Under the GDPR, individuals have certain rights over how their information is processed and used. Your agreement should include processes to help you determine when these rights apply and how to respect them. Whether other organizations are involved in data sharing With our GDPR contract and legal services package, you get guidance from a team of experienced data protection officers, lawyers, lawyers and information security experts. You must document the relevant processing conditions to the extent appropriate under the UK GDPR or the 2018 DPA, where the data you share contains a special category of data or criminal offences under the UK GDPR, or if there is sensitive processing within the meaning of Part 3 of the 2018 DPA. A data exchange agreement is a formal contract that clearly documents what data is shared and how the data can be used. Such an agreement has two objectives. First, it protects the authority that provides the data and ensures that the data is not misused.
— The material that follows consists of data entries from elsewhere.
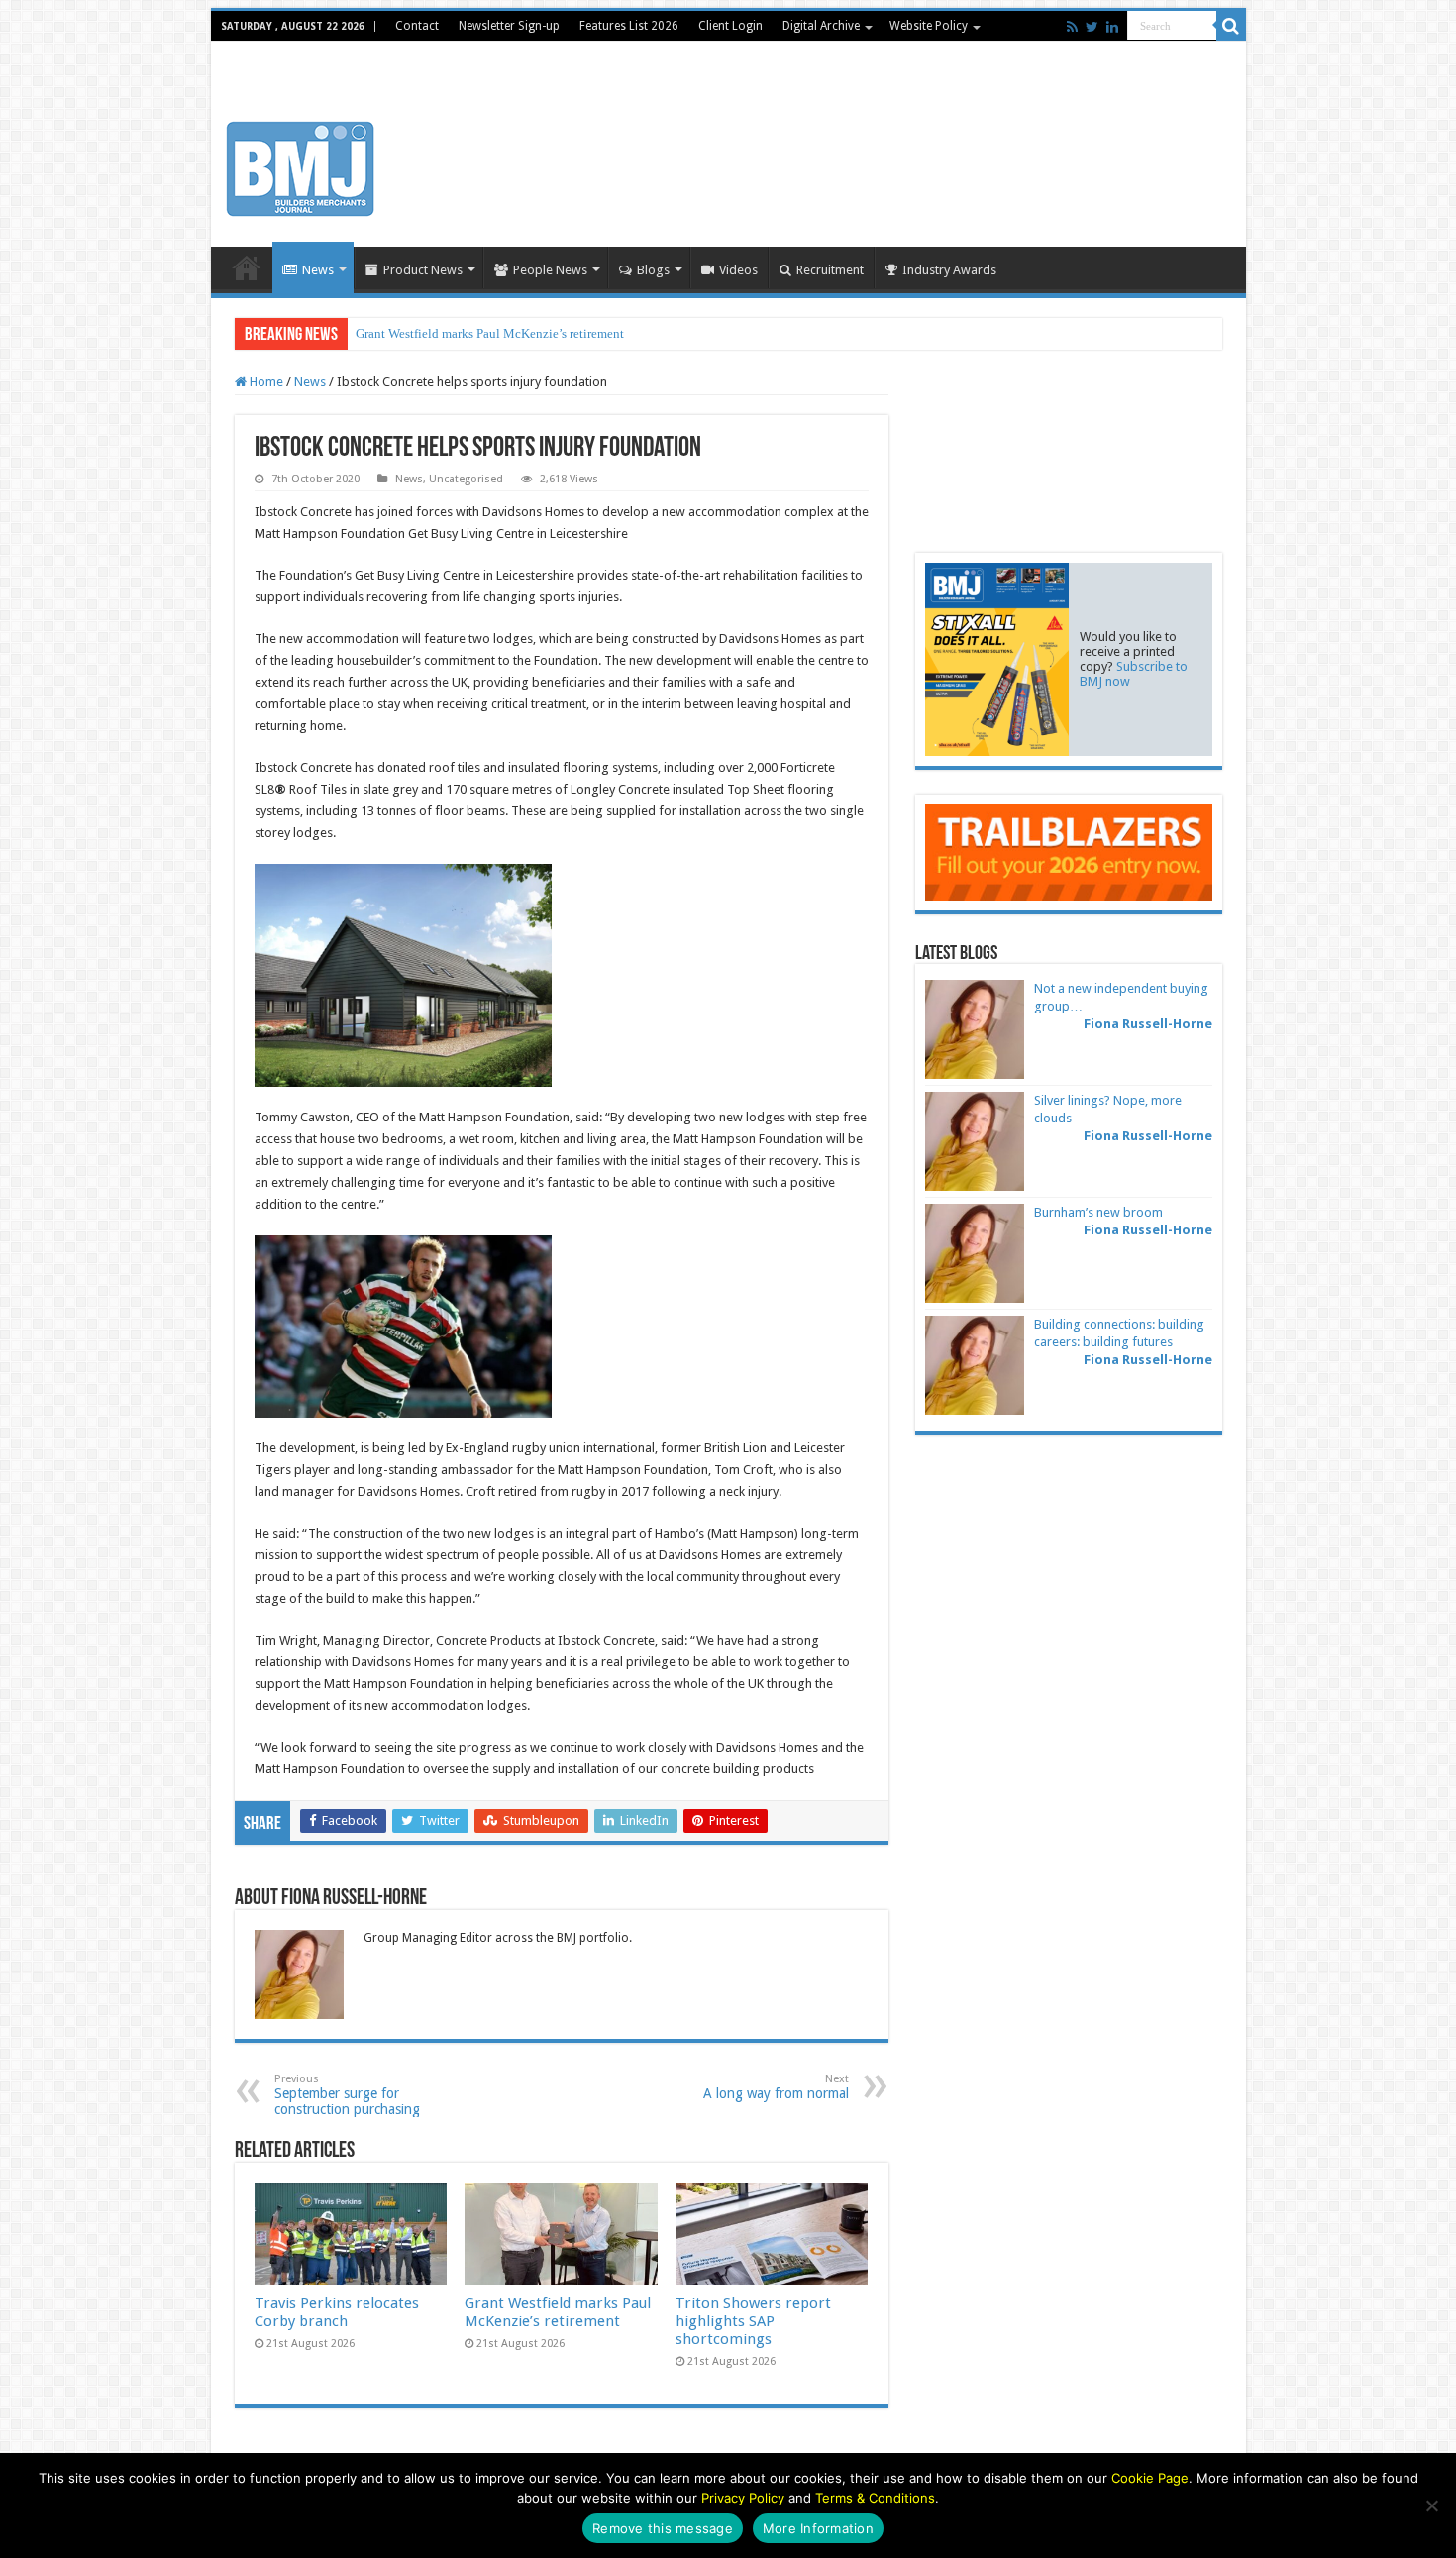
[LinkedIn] (1112, 27)
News (318, 270)
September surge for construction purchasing (347, 2095)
Data exchange agreements define the purpose of data sharing, cover what happens to the data at each stage, set standards, and help all parties involved in data exchange to be clear about their roles and responsibilities. For example, the agreement should explain what to do when an organisation receives a request for access to shared data or other information, be it data protection or freedom of information rules.
In particular, it should be clarified that an employee (usually a DPO in the case of personal data) or an organisation has overall responsibility for ensuring that the data subject has easy access to all his or her personal data that has been shared. You should regularly review your data sharing agreements. and, in particular, in the event of a change in circumstances or justification for sharing data […].